TAMPA - In November, Dan Lombard and Ernest Garcia Sr. were fans at a Jesuit High School football game. They didn't know each other, but their lives were about to intersect in a powerful way.
As Lombard, an off-duty driver engineer for the Tampa Fire Department, left the game, he saw a car run through a stop sign. Lombard followed the car as it pulled off to the side of the road. That's when Lombard saw that the driver, Garcia, was having a seizure.
Lombard called 911 and performed cardiopulmonary resuscitation. Paramedics arrived and took Garcia to the hospital.
The story has a happy ending: Garcia, who had suffered cardiac arrest, lived and was able to celebrate the holidays with his family. Lombard was honored Thursday as Tampa's firefighter of the quarter. The nomination came from Ernest Garcia Jr., Garcia's son, who is a Tampa firefighter.
"I was doing my job," Lombard told the city council and the firefighters gathered to honor him Thursday. "We're always on duty. What a surprise it was, and I'm so thankful I was able to help somebody, a brother."
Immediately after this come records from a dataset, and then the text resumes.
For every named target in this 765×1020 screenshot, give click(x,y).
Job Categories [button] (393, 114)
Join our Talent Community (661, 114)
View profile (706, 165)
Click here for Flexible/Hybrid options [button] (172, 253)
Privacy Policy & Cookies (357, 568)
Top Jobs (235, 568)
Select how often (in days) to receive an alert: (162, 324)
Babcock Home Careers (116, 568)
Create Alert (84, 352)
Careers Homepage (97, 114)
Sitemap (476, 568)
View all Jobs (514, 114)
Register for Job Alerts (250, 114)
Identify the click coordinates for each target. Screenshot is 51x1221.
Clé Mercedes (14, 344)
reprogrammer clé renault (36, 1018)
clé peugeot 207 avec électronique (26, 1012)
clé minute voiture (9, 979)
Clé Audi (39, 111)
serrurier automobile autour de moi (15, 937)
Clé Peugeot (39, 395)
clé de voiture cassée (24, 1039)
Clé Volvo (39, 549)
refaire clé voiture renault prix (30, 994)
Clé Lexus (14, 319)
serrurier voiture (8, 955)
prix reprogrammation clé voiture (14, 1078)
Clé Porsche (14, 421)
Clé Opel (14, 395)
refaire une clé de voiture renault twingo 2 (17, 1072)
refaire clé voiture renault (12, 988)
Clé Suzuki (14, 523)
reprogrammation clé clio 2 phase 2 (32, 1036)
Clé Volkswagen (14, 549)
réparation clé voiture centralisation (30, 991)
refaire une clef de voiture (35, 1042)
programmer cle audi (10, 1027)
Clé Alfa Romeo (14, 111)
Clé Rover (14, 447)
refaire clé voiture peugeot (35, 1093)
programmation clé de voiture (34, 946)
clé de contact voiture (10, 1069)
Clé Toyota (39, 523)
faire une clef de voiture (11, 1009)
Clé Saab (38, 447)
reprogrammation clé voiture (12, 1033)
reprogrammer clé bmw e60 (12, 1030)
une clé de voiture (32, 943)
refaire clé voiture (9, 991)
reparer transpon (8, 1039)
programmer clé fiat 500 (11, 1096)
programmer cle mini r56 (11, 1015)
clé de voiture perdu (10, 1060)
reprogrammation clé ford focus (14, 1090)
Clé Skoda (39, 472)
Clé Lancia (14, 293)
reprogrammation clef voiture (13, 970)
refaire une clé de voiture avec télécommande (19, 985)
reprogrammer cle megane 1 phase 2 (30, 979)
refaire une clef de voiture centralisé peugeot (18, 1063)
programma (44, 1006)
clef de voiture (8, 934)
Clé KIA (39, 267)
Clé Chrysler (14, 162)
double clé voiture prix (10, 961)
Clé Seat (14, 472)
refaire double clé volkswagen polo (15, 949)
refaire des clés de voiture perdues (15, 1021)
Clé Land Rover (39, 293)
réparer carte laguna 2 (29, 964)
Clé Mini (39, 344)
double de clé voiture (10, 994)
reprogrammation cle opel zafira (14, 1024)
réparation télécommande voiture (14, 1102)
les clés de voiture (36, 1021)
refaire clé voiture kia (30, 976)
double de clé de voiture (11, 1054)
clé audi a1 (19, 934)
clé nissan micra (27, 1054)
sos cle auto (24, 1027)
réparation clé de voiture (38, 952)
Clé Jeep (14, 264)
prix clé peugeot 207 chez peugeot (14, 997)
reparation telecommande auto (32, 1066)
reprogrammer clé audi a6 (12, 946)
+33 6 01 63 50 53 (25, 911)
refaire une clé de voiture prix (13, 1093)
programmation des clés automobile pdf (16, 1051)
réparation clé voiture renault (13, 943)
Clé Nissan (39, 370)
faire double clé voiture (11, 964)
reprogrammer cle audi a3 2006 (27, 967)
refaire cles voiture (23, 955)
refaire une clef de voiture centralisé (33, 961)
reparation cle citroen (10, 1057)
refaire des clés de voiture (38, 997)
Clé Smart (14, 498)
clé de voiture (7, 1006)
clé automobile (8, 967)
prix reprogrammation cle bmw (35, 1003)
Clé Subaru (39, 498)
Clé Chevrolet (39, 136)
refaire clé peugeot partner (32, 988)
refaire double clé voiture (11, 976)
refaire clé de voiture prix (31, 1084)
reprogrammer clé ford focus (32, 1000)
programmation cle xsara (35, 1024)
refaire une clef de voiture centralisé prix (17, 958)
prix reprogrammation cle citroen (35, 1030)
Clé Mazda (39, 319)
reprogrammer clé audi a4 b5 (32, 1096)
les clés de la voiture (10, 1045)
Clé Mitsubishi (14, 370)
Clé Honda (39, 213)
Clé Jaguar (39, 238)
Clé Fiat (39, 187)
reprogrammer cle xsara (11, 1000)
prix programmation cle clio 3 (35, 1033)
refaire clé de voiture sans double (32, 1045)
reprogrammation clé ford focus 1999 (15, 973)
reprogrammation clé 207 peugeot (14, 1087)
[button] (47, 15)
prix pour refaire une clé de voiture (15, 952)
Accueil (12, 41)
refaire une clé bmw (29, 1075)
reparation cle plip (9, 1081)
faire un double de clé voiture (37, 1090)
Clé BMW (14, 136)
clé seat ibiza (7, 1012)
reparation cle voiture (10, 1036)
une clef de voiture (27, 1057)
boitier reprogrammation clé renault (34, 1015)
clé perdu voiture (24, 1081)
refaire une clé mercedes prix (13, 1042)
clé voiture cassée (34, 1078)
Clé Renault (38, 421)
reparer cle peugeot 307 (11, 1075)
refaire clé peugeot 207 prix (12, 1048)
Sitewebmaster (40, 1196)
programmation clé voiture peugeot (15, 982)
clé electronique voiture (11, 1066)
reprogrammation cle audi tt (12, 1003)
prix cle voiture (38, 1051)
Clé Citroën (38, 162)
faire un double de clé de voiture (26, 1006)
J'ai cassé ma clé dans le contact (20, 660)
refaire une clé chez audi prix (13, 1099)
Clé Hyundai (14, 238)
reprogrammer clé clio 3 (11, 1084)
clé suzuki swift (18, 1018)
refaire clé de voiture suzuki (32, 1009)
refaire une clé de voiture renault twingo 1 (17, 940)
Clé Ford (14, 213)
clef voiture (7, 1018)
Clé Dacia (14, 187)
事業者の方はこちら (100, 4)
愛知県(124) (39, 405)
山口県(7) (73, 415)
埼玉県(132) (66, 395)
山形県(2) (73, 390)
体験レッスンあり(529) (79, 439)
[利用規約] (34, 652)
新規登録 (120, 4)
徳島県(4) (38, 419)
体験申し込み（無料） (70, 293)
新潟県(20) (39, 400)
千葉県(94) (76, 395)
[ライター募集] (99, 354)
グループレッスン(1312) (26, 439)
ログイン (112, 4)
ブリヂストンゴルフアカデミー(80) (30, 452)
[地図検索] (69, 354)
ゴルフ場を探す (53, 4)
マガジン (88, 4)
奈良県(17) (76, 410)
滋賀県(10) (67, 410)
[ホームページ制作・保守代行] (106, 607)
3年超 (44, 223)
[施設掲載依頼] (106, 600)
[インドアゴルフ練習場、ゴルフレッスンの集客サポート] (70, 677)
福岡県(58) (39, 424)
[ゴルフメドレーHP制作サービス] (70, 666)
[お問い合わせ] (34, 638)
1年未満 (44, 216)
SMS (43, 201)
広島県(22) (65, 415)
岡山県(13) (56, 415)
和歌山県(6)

Thursday was the first time Garcia and Lombard had met since Garcia's seizure.
"God, I can't say enough. He gave me my life," Garcia said after the presentation, sobbing softly.
Garcia's wife of 45 years, Adriana, said, "We are thankful we have firefighters that even off duty stop and care enough."
In other action, the city council unanimously approved a $1 million contract to start demolition on the existing Tampa Museum of Art building.
Groundbreaking on the new building is expected this spring.
Museum leaders say the plan is to build a 65,000-square-foot building at one time, rather than building part now and part in a few years, as had previously been discussed.
Gallery space will be scaled back and a rooftop terrace plan is on hold.
Councilman Tom Scott sought assurances from city administrators that businesses owned by minorities and women would be involved in the project.
The new location is at the northern edge of Curtis Hixon Park, near the site proposed for a new Children's Museum.